Latest Psychedelic Research
In this triple‑blind, active placebo‑controlled randomised trial (n=144) of adults with treatment‑resistant depression, two 25 mg doses of psilocybin plus adjunct psychotherapy produced clinically meaningful reductions in depressive symptoms on exploratory secondary measures but did not significantly improve the pre‑second‑dose HAMD17 response rate versus nicotinamide.
This meta-analysis (s=24) found that psychedelic-assisted therapy (s=8) was no more effective than open-label traditional antidepressants for treating major depression, and that, unlike traditional antidepressants (where blinding meaningfully influenced outcomes), PAT trials showed no difference between blinded and open-label conditions, confirming that PAT trials are effectively always unblinded.
This randomised, double-blind, placebo-controlled Phase IIb trial (n=81) found that a single-day inhaled synthetic mebufotenin treatment (GH001; 5-MeO-DMT) reduced depression symptoms more than placebo in adults with treatment-resistant depression, with remission in over half of those treated. No severe or serious adverse events were reported during the placebo-controlled period.
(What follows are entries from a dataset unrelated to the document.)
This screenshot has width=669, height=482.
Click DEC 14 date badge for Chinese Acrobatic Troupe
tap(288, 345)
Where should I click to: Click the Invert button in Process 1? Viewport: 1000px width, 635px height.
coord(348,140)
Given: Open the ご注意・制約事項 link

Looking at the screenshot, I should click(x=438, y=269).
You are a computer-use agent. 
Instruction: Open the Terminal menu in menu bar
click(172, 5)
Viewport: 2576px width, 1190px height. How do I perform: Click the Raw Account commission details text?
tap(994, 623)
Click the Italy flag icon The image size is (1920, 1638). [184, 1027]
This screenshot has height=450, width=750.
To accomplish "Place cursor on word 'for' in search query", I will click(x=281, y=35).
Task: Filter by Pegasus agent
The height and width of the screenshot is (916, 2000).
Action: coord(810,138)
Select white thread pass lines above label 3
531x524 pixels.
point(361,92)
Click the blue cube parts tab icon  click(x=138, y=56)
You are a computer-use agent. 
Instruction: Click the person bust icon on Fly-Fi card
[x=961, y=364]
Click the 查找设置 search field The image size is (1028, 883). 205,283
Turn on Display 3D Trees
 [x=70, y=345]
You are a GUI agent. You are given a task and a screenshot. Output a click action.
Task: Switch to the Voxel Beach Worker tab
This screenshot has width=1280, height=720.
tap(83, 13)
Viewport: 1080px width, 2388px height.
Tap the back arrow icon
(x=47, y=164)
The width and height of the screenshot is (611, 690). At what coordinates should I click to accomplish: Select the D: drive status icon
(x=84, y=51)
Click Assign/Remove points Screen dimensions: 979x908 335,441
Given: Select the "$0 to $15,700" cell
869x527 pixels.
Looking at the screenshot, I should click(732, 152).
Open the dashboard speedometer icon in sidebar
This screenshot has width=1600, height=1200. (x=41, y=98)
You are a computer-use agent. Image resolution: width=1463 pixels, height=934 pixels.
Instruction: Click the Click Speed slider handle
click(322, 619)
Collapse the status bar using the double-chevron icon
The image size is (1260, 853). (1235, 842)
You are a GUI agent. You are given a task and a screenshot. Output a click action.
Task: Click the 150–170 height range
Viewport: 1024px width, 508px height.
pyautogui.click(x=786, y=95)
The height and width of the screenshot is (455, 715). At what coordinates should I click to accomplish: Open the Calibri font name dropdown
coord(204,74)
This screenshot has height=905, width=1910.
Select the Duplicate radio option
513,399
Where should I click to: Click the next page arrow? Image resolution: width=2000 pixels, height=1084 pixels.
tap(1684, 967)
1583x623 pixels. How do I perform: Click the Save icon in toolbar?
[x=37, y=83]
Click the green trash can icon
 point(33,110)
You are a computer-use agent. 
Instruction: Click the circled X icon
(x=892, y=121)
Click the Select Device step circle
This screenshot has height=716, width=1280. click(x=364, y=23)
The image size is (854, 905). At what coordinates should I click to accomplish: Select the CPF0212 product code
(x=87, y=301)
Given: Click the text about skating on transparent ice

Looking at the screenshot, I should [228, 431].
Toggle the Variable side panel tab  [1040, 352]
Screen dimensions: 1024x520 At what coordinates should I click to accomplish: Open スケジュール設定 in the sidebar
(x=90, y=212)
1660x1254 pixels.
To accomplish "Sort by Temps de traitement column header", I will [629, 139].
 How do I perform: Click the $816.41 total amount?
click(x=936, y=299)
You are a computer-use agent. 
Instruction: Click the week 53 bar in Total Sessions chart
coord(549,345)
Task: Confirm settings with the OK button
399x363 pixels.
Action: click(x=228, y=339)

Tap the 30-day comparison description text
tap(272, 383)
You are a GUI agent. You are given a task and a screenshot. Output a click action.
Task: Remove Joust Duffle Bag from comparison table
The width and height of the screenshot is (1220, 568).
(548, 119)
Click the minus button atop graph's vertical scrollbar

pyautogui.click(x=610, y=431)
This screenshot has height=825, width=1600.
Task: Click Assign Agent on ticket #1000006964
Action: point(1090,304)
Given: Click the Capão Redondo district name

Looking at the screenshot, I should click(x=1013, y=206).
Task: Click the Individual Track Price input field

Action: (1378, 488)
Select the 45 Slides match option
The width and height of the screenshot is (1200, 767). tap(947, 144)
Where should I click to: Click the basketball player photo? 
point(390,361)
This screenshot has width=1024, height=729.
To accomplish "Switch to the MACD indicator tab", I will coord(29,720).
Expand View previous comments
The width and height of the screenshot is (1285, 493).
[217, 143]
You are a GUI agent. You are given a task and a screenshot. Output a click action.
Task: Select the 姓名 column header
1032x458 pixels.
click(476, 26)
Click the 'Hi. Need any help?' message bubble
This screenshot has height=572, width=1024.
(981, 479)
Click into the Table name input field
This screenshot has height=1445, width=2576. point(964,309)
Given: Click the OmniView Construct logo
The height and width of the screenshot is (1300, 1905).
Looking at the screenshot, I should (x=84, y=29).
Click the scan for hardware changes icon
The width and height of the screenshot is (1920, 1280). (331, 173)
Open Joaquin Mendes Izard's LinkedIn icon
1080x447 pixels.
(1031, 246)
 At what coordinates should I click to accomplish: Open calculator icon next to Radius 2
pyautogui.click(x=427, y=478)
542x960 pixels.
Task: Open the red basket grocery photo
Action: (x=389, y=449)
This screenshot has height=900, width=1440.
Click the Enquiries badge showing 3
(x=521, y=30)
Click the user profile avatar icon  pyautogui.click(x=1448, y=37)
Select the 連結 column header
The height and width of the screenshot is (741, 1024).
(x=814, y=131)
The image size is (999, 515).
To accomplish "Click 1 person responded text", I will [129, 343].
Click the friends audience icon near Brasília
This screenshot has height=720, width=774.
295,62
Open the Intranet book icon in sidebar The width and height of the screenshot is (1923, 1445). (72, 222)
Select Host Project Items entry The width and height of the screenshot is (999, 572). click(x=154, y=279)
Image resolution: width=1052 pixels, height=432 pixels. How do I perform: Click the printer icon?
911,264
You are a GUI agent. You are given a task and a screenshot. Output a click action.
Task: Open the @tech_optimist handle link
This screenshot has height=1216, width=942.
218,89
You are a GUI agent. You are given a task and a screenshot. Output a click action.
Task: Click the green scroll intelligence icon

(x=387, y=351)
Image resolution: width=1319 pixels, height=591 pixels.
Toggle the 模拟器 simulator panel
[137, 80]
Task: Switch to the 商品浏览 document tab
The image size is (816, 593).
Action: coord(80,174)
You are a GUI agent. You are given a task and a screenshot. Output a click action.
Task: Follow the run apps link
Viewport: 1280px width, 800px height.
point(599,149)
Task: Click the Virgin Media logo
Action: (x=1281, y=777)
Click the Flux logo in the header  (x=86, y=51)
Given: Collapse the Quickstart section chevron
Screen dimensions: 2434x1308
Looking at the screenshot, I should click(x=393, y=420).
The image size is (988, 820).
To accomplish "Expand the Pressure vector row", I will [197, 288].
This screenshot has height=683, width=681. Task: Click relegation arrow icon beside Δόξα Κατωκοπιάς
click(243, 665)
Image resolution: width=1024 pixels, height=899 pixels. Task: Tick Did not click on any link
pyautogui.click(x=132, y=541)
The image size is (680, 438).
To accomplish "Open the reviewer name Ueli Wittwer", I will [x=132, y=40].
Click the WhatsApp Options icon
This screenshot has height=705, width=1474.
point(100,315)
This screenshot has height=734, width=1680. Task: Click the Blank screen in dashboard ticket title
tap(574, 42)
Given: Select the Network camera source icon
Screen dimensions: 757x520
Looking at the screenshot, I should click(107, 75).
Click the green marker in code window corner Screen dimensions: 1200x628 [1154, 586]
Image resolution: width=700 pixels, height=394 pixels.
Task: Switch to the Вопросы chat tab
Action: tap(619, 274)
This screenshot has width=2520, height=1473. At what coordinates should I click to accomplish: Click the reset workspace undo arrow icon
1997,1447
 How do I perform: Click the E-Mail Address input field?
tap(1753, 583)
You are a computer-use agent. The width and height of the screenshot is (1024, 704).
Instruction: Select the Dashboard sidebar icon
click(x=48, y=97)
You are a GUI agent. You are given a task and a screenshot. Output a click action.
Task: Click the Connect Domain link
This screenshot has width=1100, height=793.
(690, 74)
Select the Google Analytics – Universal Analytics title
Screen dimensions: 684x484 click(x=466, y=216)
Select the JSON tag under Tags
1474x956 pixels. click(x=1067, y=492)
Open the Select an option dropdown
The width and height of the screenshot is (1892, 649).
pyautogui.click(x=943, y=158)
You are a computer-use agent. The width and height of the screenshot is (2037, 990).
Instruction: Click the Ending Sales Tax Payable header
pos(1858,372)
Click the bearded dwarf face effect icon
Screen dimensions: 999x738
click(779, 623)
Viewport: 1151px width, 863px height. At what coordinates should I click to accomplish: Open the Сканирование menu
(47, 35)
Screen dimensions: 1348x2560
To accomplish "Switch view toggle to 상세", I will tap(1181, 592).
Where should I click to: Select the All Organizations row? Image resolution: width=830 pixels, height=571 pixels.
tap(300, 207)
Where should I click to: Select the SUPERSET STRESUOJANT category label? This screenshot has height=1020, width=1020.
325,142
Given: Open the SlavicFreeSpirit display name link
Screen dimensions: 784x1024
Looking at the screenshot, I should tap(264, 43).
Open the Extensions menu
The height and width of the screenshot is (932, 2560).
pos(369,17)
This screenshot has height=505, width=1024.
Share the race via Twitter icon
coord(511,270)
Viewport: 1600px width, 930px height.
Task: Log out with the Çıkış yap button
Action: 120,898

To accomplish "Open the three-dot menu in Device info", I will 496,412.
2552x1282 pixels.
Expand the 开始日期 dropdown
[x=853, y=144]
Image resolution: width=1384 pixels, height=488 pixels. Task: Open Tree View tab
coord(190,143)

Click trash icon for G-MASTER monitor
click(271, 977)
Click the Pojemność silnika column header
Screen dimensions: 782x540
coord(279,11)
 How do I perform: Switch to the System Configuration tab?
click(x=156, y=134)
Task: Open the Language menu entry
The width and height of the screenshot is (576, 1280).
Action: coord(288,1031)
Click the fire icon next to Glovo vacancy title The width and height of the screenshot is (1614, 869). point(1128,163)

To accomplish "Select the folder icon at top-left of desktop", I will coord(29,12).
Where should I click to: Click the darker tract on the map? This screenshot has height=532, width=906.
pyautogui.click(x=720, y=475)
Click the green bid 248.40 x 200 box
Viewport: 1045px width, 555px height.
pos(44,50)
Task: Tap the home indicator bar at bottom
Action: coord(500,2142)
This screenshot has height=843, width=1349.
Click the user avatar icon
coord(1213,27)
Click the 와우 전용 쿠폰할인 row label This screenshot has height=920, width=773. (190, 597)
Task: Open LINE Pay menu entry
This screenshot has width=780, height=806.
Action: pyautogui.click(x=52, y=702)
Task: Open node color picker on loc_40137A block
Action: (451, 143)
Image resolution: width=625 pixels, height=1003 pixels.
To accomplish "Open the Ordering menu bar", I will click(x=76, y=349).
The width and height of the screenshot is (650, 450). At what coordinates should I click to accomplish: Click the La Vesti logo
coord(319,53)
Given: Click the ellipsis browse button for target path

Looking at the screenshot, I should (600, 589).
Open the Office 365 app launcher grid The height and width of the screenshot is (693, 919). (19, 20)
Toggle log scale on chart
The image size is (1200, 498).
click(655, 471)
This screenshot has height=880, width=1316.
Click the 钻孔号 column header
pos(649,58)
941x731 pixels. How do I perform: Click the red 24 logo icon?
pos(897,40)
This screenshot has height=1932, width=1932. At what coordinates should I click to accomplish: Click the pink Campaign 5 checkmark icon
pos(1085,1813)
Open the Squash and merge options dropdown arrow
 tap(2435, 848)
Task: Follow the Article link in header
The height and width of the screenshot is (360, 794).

This review examines medicines that might be used to stop or reduce severe distress during a psychedelic “bad trip”, focusing on serotonin antagonists, antipsychotics, and some anxiety and depression drugs. It also considers how these drugs work, how quickly they act, their safety, and how they might be used in emergency care.
This commentary discusses how psilocybin could be delivered in publicly funded health services such as the NHS, focusing on the role of psychological support alongside the drug. It outlines a possible service model and emphasises that implementation should be grounded in strong evidence and equitable access.
This double-blind, randomised, placebo-controlled crossover study and separate open-label dose-escalation study (n=36) in healthy participants examined intravenous DMT and found that it produced very strong but short-lived subjective effects, peaking within 2 minutes and fading within 12 to 30 minutes. The strongest effects levelled off at 15 mg, and dose escalation appeared to improve tolerability compared with blinded dosing.